(Stored data)
• • •

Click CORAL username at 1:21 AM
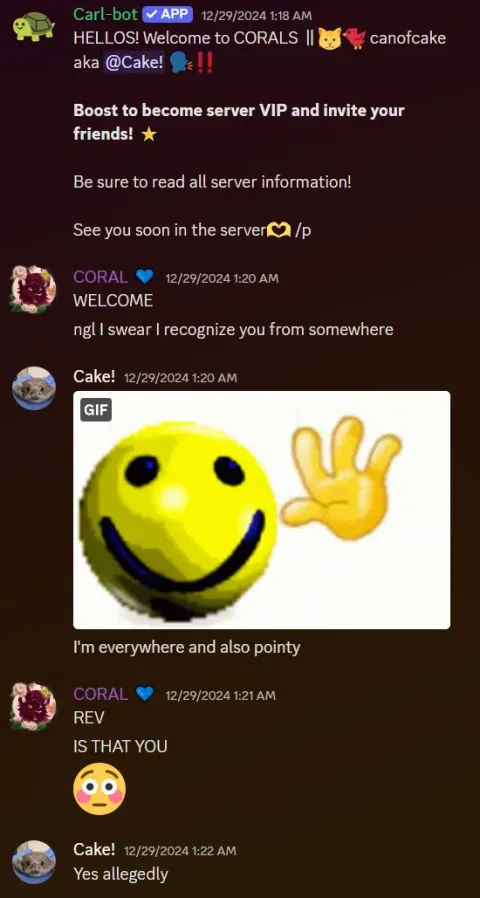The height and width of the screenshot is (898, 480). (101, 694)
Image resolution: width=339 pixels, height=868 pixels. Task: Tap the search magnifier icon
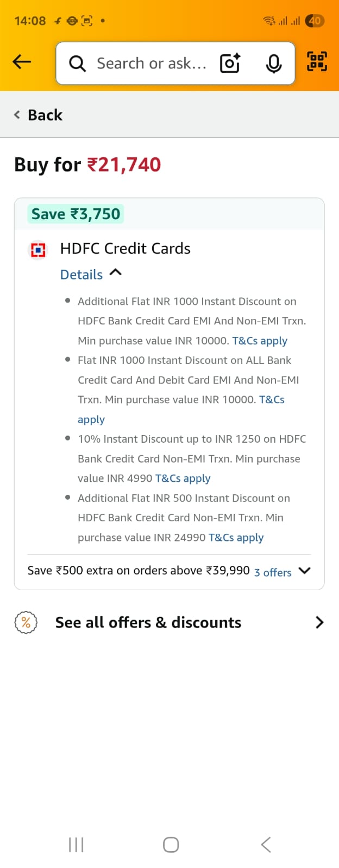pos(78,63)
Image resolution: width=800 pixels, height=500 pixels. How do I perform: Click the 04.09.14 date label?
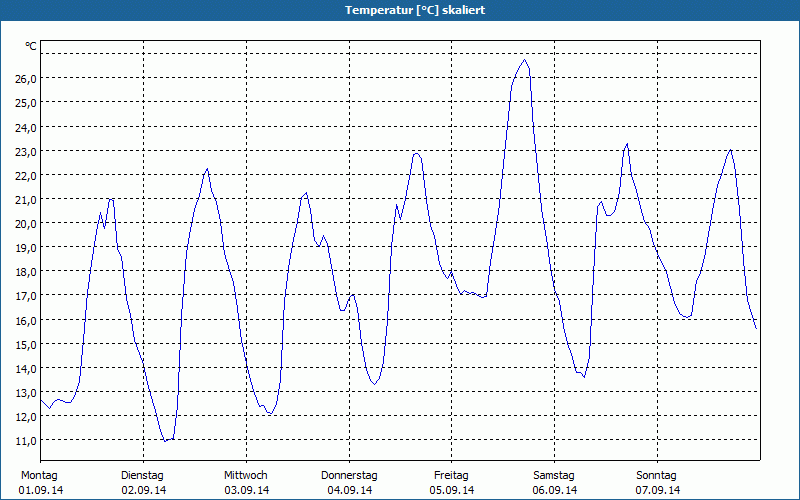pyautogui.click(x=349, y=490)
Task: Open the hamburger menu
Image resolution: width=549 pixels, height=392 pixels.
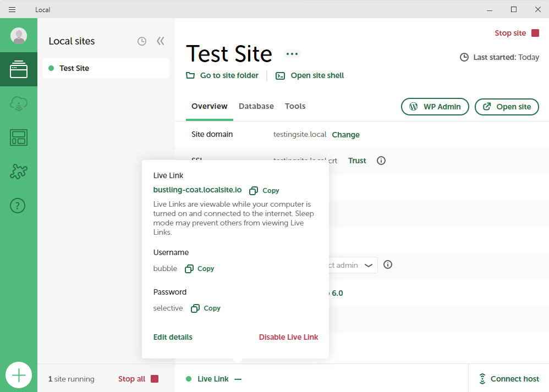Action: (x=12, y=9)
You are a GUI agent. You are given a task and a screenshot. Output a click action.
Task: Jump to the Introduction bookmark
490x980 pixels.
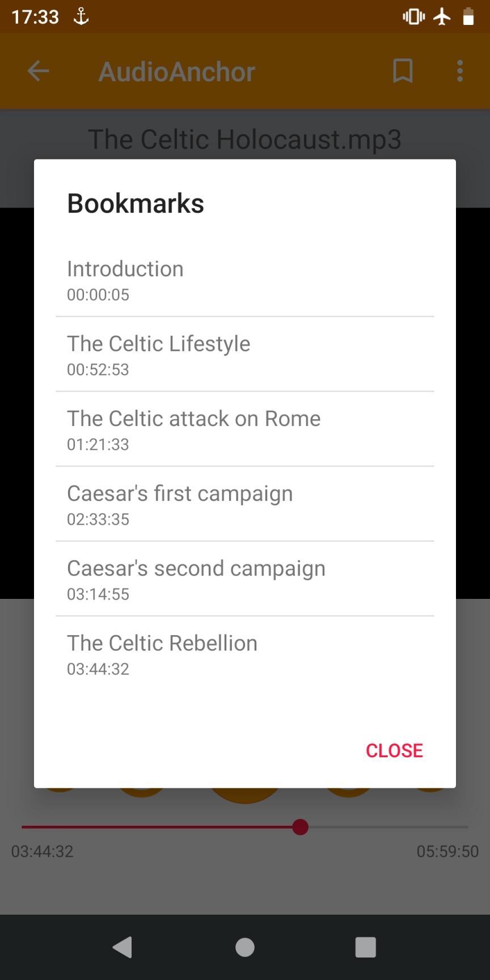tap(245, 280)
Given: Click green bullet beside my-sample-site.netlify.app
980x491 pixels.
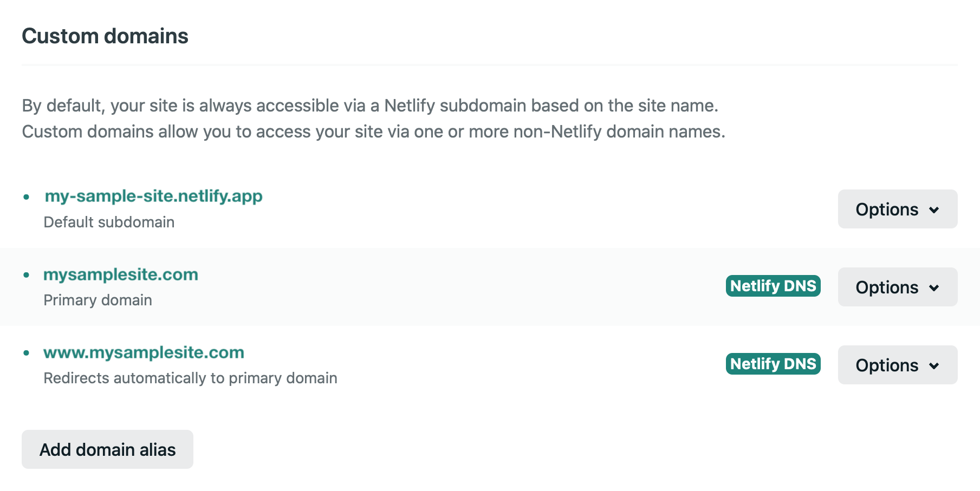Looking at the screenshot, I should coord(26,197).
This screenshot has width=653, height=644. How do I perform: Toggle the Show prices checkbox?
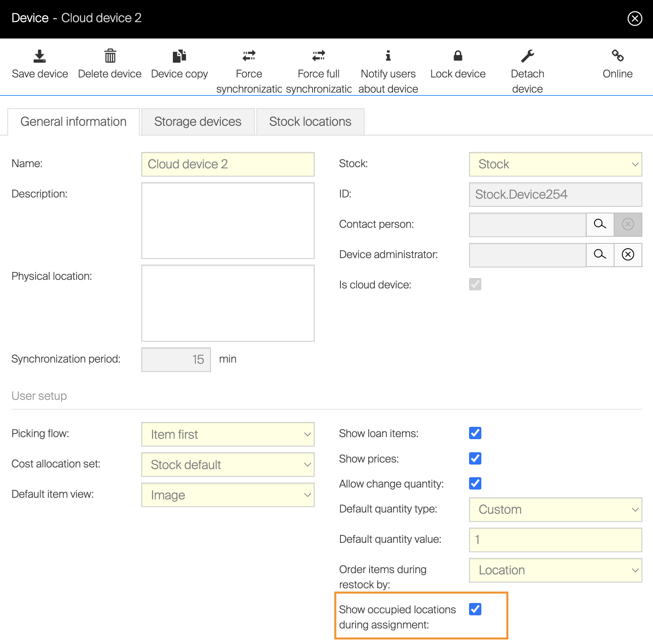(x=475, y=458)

• • •

__Task description__
Lines from the one with "You are a GUI" through the final line of the records are the whole answer; print them exactly, minus any pictures.

__Exercise response__
You are a GUI agent. You are given a task and a screenshot. Output a click action.
Task: Jump to the Introduction bookmark
490x980 pixels.
tap(245, 280)
Given: Click green bullet beside my-sample-site.netlify.app
980x491 pixels.
Looking at the screenshot, I should coord(26,197).
This screenshot has width=653, height=644. How do I perform: Toggle the Show prices checkbox?
(x=475, y=458)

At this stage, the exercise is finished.